** Material to process follows **
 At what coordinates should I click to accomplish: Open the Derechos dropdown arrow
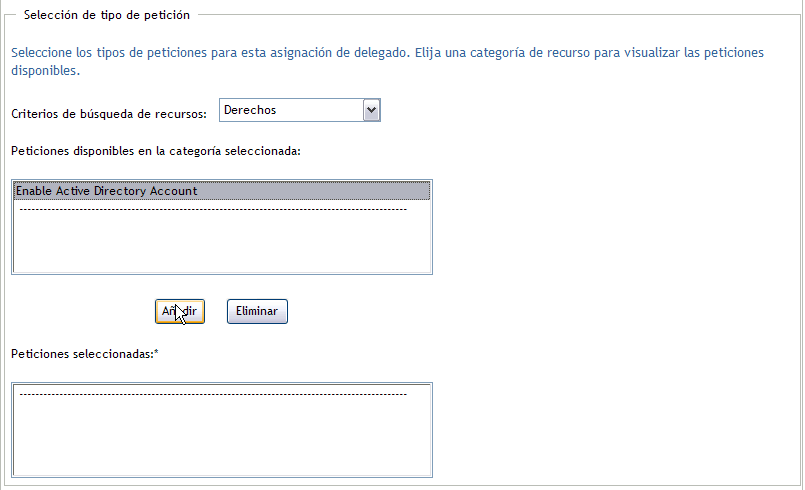pos(372,110)
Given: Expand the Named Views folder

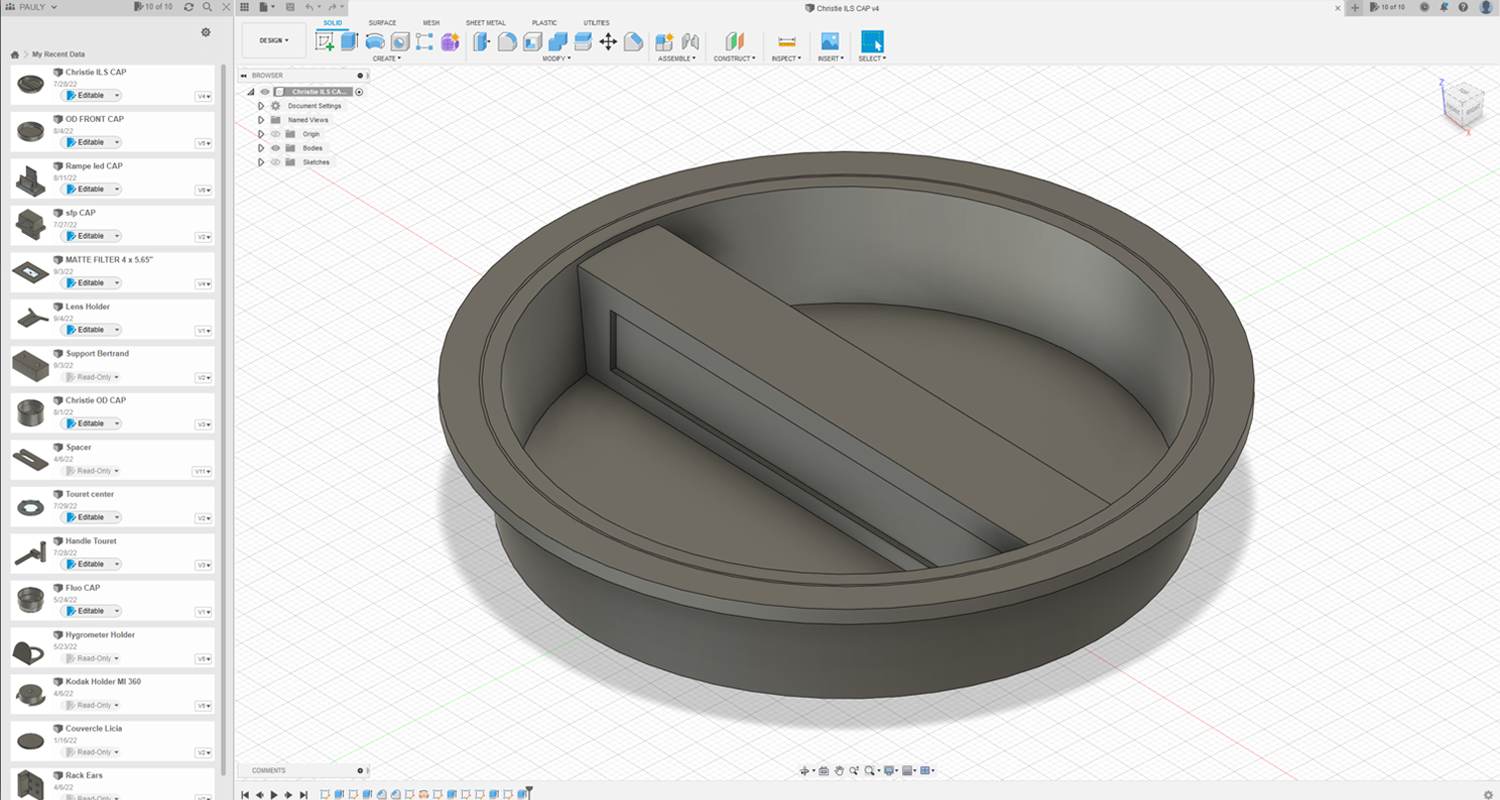Looking at the screenshot, I should [261, 120].
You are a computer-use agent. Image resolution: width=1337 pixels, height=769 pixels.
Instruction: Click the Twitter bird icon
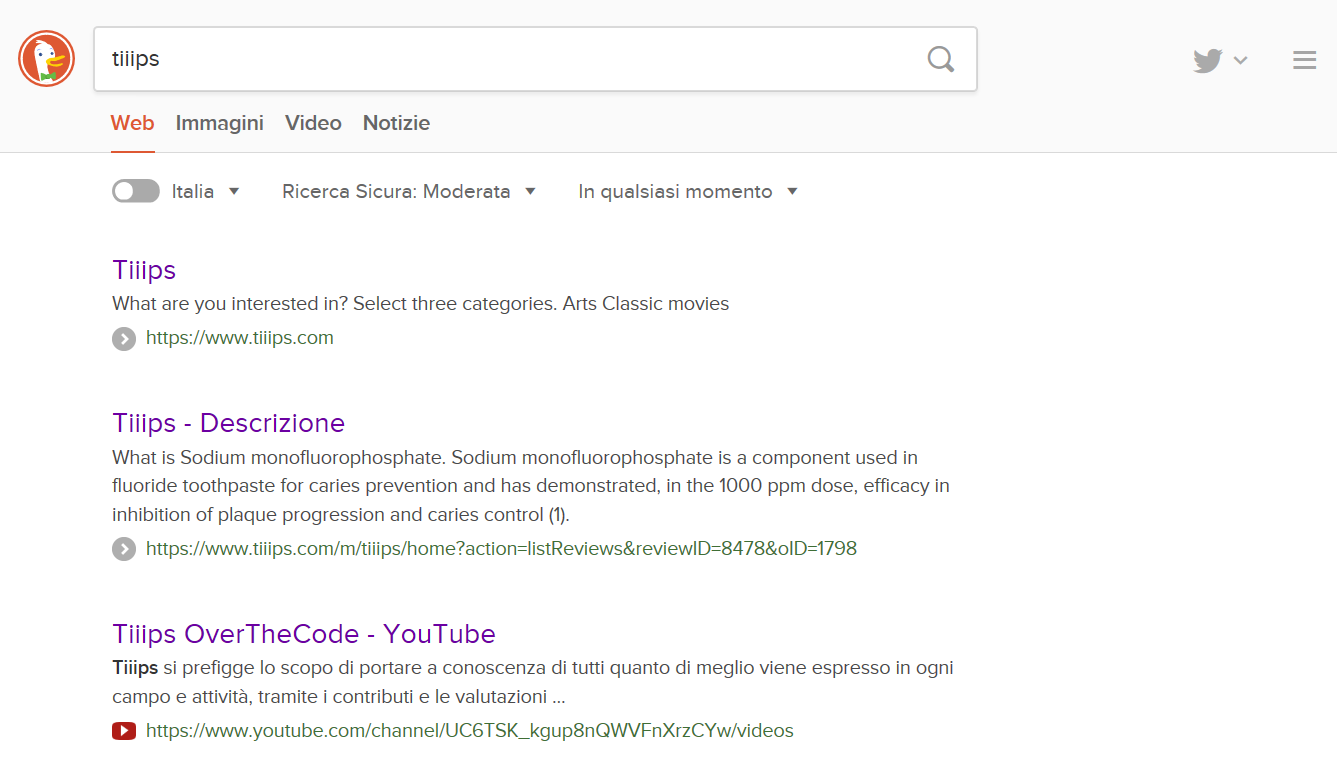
** End of Material to process **
### Assigned task
Nothing but the lines from the line holding "You are a computer-use" through the last line of the entries above is to be reproduced, exactly and without pictures.

### Final answer
You are a computer-use agent. Image resolution: width=1337 pixels, height=769 pixels.
Instruction: Click the Twitter bird icon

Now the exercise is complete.